§ **Work required**: Only lines holding "fullscreen" are wanted; copy each of them from the records below.

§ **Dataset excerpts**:
****************************************

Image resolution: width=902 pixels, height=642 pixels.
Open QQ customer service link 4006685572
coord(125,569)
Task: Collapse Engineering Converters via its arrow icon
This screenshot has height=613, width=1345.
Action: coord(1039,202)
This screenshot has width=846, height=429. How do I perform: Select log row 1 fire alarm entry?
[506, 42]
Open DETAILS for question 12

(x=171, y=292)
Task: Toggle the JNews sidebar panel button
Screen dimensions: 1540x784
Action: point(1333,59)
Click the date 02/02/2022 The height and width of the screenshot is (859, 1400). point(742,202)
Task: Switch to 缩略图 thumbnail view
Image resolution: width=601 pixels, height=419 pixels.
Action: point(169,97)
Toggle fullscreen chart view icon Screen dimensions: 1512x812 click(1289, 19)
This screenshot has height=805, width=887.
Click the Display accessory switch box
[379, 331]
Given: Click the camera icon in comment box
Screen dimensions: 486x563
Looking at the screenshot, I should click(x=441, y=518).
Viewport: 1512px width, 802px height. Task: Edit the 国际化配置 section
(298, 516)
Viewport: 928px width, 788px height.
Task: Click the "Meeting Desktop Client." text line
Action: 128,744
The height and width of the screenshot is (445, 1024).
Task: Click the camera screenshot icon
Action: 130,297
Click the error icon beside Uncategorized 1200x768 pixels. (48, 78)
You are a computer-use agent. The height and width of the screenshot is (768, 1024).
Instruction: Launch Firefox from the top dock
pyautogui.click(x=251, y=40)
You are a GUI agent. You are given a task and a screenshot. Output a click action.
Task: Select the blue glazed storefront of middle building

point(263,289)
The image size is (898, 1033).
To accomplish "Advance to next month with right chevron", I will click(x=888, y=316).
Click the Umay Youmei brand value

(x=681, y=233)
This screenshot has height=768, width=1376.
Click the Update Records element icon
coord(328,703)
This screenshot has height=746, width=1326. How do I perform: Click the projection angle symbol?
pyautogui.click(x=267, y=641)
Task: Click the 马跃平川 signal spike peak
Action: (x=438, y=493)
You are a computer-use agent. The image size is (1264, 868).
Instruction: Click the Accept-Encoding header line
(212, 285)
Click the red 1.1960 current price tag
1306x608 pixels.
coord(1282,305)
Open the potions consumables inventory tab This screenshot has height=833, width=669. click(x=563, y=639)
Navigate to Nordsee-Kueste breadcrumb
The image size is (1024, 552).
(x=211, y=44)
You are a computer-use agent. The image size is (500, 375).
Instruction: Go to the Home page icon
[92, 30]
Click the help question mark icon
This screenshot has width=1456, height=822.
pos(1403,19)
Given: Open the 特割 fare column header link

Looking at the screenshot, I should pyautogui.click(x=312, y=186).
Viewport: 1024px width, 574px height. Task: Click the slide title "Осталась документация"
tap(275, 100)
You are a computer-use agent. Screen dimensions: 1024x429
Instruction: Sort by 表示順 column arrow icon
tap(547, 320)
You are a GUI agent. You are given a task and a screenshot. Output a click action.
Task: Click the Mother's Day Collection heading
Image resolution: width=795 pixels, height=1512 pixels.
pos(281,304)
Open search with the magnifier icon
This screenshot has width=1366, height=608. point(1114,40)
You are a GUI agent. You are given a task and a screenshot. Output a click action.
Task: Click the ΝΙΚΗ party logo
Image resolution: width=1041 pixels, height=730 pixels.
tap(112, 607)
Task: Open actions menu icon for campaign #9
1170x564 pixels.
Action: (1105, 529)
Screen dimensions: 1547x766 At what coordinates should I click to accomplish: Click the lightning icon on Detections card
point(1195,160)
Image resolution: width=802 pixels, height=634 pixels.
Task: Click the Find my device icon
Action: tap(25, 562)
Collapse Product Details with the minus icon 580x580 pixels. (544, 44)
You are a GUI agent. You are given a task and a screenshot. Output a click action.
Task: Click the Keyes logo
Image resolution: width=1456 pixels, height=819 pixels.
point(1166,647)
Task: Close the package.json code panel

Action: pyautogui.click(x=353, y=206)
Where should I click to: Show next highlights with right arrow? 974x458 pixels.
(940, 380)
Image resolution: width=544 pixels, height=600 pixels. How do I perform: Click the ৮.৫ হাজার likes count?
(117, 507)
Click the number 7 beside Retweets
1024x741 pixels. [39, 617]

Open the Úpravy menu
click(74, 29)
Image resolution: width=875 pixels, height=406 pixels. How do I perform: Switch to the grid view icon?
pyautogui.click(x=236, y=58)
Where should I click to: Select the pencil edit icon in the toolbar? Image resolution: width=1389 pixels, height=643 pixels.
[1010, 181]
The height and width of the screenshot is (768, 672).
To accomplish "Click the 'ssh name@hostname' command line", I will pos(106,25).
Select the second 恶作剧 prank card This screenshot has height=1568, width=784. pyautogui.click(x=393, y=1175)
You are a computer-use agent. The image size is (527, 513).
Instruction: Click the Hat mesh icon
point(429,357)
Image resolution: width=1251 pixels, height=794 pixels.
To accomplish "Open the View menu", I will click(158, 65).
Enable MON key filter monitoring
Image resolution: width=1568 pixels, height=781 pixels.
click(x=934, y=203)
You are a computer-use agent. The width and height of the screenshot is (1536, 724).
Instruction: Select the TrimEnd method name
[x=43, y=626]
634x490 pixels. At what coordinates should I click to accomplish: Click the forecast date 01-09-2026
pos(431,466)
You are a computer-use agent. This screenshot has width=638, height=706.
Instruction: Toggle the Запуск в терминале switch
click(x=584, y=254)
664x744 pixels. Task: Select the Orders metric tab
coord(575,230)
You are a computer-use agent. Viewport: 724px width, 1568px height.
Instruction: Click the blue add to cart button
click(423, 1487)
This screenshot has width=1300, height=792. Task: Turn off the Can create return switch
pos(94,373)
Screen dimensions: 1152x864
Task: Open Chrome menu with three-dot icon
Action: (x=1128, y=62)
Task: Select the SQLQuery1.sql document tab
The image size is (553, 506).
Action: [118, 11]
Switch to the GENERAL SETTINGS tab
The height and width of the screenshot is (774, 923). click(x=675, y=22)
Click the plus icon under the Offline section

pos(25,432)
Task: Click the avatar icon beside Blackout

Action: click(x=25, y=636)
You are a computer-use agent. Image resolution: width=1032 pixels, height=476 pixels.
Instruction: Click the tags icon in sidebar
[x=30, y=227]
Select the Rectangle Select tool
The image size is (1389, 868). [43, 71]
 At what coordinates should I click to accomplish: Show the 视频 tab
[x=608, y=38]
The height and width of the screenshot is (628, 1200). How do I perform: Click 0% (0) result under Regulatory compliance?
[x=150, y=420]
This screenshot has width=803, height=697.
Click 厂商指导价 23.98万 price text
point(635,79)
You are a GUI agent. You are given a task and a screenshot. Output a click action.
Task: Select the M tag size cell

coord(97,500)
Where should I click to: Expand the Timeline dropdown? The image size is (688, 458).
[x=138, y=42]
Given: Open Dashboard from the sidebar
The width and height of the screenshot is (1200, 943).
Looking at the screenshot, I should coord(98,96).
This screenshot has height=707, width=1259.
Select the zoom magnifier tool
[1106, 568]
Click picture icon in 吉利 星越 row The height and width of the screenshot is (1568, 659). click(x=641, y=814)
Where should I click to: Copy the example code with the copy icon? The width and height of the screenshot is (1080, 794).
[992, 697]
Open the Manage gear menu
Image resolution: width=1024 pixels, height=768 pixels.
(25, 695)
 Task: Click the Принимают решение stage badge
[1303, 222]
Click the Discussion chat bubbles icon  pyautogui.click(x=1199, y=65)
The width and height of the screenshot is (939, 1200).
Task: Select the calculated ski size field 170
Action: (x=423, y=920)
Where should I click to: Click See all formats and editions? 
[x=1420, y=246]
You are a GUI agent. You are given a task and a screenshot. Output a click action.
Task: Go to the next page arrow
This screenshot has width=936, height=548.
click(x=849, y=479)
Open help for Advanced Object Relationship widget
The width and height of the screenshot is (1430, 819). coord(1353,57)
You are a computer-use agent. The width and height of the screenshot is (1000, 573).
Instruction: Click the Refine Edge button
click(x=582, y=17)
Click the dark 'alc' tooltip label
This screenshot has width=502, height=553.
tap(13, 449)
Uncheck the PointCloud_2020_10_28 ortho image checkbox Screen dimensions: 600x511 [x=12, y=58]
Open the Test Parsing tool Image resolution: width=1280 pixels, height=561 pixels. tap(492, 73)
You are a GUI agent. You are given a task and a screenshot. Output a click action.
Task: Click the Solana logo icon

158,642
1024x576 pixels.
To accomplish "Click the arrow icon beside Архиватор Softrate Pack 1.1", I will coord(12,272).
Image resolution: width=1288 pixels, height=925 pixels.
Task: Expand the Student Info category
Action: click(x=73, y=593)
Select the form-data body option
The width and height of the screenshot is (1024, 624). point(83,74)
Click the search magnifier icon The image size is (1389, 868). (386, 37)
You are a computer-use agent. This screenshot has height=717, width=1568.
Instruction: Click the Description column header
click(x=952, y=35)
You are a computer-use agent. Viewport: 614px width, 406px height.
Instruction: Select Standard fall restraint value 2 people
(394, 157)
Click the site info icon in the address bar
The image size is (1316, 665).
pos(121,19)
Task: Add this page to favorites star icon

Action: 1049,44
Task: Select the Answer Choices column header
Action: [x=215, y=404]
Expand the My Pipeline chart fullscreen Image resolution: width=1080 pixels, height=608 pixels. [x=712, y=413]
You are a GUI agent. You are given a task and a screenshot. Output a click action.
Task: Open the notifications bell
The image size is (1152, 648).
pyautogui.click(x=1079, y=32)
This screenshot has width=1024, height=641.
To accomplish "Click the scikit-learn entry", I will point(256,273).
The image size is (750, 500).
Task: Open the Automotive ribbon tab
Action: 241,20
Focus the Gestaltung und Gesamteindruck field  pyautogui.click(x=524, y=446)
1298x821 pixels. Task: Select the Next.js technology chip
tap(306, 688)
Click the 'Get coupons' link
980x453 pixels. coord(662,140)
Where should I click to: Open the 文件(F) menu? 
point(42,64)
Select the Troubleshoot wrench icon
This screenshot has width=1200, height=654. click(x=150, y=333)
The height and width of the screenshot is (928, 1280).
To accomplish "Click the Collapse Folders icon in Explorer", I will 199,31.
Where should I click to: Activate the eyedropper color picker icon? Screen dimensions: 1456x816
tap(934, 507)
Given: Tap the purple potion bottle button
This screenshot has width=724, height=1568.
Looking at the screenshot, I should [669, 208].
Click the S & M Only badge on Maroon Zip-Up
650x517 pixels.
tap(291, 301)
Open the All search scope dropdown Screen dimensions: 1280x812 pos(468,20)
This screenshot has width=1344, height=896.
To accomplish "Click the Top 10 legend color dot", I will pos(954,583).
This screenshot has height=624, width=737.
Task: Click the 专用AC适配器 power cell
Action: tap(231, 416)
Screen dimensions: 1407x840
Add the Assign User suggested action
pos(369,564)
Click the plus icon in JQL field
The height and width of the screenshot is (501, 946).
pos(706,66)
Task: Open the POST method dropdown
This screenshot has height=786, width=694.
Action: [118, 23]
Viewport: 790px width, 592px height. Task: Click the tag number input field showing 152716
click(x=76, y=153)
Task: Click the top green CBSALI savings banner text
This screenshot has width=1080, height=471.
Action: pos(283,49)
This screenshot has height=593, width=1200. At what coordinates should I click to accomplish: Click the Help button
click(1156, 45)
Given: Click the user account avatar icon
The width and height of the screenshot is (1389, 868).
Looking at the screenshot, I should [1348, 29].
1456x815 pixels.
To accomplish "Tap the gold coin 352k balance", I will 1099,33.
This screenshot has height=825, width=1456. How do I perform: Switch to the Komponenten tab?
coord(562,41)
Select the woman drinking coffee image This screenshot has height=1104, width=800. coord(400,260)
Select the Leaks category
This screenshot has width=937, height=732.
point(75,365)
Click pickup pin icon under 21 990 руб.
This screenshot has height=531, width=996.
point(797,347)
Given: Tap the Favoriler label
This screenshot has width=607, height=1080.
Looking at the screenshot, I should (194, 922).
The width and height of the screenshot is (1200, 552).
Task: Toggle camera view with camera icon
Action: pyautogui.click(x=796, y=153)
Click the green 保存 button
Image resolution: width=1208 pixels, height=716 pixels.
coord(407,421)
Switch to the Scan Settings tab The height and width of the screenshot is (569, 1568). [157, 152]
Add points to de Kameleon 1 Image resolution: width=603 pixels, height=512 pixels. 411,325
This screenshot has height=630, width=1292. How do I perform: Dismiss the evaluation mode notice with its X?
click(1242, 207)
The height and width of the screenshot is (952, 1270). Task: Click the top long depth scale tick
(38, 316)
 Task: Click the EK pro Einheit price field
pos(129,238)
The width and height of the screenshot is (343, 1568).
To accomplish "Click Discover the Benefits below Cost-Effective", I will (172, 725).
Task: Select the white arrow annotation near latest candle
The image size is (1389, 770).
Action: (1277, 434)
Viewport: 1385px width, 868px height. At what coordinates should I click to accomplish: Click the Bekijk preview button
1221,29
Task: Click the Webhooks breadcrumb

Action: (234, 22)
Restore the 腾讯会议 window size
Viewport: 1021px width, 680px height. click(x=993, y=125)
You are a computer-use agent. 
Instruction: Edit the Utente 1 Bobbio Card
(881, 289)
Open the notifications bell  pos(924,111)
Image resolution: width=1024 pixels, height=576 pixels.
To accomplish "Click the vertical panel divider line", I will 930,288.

****************************************

§ **Written response**:
Toggle fullscreen chart view icon Screen dimensions: 1512x812 click(1289, 19)
Expand the My Pipeline chart fullscreen Image resolution: width=1080 pixels, height=608 pixels. [x=712, y=413]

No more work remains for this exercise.